Exactly the lines from the start of the data below through the line containing "This screenshot has width=1679, height=540." must be returned, and no others.

Saved data entries:
++++++++
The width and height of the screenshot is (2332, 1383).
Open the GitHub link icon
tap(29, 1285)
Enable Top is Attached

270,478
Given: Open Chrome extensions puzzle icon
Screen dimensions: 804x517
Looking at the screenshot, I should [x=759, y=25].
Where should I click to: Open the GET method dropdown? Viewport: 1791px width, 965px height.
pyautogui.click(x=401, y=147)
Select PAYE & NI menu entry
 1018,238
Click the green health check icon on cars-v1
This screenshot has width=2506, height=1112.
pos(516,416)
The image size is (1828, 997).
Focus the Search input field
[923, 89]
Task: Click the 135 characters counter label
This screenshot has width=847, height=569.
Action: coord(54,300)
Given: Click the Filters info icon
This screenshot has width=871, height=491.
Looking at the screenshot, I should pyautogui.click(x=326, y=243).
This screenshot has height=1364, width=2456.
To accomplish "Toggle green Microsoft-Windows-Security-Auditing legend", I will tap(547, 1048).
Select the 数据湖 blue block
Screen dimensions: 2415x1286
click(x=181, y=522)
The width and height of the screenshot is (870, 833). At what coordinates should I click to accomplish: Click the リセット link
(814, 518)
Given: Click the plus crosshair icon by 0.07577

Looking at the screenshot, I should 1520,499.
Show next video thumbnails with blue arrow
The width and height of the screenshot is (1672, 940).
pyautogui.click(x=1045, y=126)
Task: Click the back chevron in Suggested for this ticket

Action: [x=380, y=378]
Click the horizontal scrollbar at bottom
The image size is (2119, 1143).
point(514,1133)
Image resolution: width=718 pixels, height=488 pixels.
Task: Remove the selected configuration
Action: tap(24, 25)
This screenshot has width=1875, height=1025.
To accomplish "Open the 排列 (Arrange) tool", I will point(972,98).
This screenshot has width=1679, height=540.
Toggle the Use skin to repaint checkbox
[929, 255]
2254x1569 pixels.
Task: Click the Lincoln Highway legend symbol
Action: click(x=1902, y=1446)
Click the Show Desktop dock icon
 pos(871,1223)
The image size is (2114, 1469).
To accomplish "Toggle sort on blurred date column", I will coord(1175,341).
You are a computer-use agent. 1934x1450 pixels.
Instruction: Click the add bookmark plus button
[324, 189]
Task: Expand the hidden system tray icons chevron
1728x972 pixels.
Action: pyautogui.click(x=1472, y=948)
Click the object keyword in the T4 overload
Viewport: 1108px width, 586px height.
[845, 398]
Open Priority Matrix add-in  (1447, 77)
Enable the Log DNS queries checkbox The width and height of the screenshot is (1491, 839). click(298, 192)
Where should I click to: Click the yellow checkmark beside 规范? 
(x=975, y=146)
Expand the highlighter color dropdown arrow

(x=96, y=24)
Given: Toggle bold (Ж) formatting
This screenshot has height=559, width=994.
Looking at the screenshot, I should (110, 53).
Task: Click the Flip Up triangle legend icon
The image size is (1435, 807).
++++++++
Exercise output →
The width and height of the screenshot is (2332, 1383).
Open the GitHub link icon
tap(29, 1285)
Enable Top is Attached

270,478
Given: Open Chrome extensions puzzle icon
Screen dimensions: 804x517
Looking at the screenshot, I should [x=759, y=25].
Where should I click to: Open the GET method dropdown? Viewport: 1791px width, 965px height.
pyautogui.click(x=401, y=147)
Select PAYE & NI menu entry
 1018,238
Click the green health check icon on cars-v1
This screenshot has width=2506, height=1112.
pos(516,416)
The image size is (1828, 997).
Focus the Search input field
[923, 89]
Task: Click the 135 characters counter label
This screenshot has width=847, height=569.
Action: coord(54,300)
Given: Click the Filters info icon
This screenshot has width=871, height=491.
Looking at the screenshot, I should pyautogui.click(x=326, y=243).
This screenshot has height=1364, width=2456.
To accomplish "Toggle green Microsoft-Windows-Security-Auditing legend", I will tap(547, 1048).
Select the 数据湖 blue block
Screen dimensions: 2415x1286
click(x=181, y=522)
The width and height of the screenshot is (870, 833). At what coordinates should I click to accomplish: Click the リセット link
(814, 518)
Given: Click the plus crosshair icon by 0.07577

Looking at the screenshot, I should 1520,499.
Show next video thumbnails with blue arrow
The width and height of the screenshot is (1672, 940).
pyautogui.click(x=1045, y=126)
Task: Click the back chevron in Suggested for this ticket

Action: [x=380, y=378]
Click the horizontal scrollbar at bottom
The image size is (2119, 1143).
point(514,1133)
Image resolution: width=718 pixels, height=488 pixels.
Task: Remove the selected configuration
Action: tap(24, 25)
This screenshot has width=1875, height=1025.
To accomplish "Open the 排列 (Arrange) tool", I will point(972,98).
This screenshot has width=1679, height=540.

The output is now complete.